Around the same time that Pinheiro and Phillips were denied entry, the Committee to Protect Journalists reported on harassment of journalists by US and Mexican border officials. When Matthew Whitaker, then acting attorney general, appeared before the House Judiciary Committee on February 8, he was asked whether the US government keeps a list of immigration activists, lawyers, and journalists. 

“Does the Department of Justice have an immigrant advocate watchlist?” Rep. Veronica Escobar (D-Texas) asked. “Did the DOJ have anything to do with flagging these passports?” Whitaker said he was not aware of that but would get back to Escobar’s office with an answer. So far, Escobar’s office hasn’t gotten a response.

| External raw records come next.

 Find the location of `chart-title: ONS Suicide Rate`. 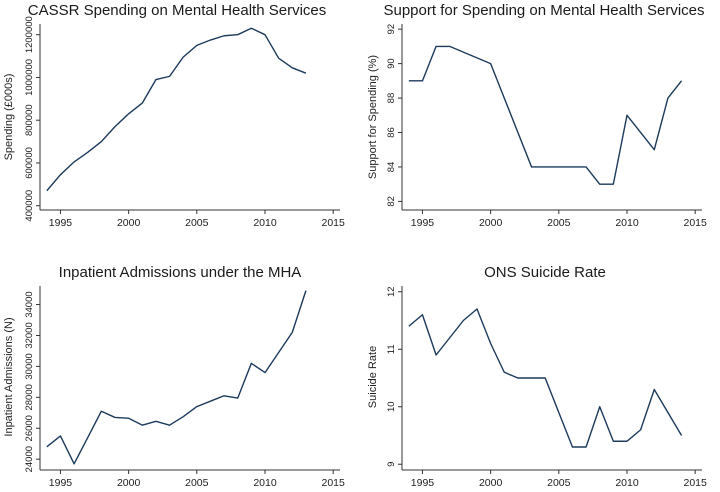

chart-title: ONS Suicide Rate is located at coordinates (545, 272).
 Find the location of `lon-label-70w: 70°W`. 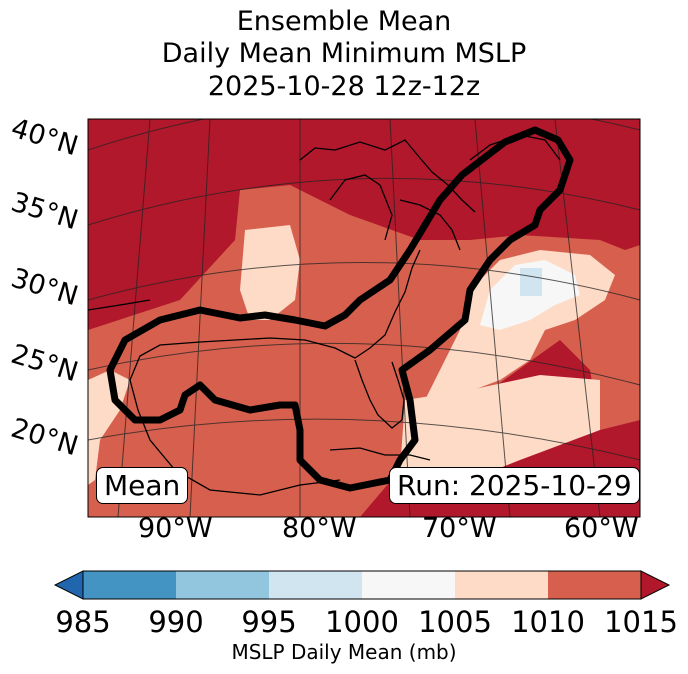

lon-label-70w: 70°W is located at coordinates (460, 528).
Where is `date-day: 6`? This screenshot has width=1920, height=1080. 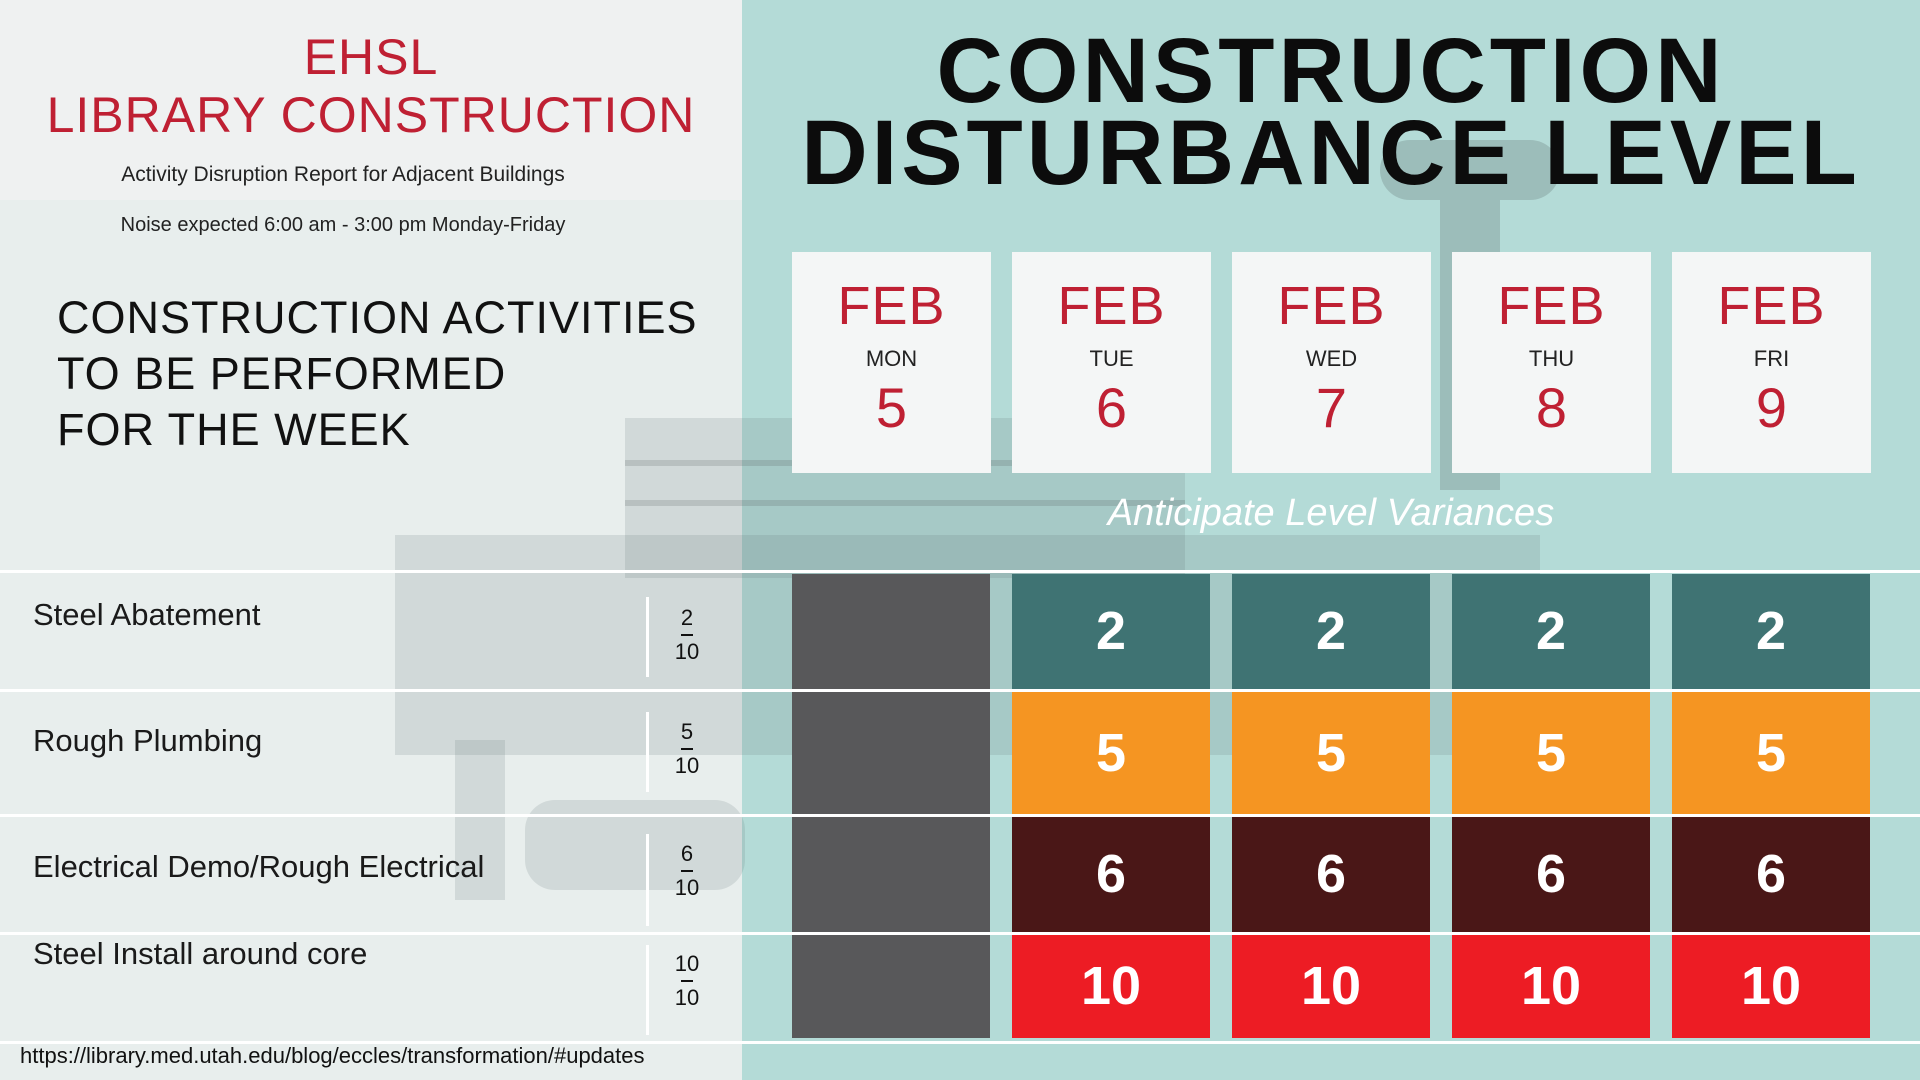 date-day: 6 is located at coordinates (1112, 408).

It’s not new for activists and immigration lawyers to get pushback from US immigration officials, Ramos says, but President Donald Trump’s administration has escalated that pushback into intimidation and harassment.

“These attacks on us as attorneys and human rights defenders [are] a creature of this administration,” she says. “It was not until this administration that I actually was first threatened by a [Customs and Border Protection] supervisor at the San Ysidro port of entry to have me detained and removed from the port of entry by Mexican officials. That did not happen under the previous administration.” She adds, “This is a way to silence us. This is a way to intimidate us. This is a way to make our work unbearable.”

Together with the Southern Poverty Law Center, the American Civil Liberties Union, and other organizations, Al Otro Lado has filed multiple lawsuits against the Trump administration since 2017. The most recent suit was filed last month. Ramos believes her organization has become a bigger target because of these lawsuits. 

CBP did not respond to questions about alleged harassment at the San Ysidro port of entry, instead providing a statement saying, “CBP strives to treat all travelers with respect and in a professional manner.” Officials with Mexico’s Instituto Nacional de Migración, the country’s immigration authority, did not respond to multiple requests for comment.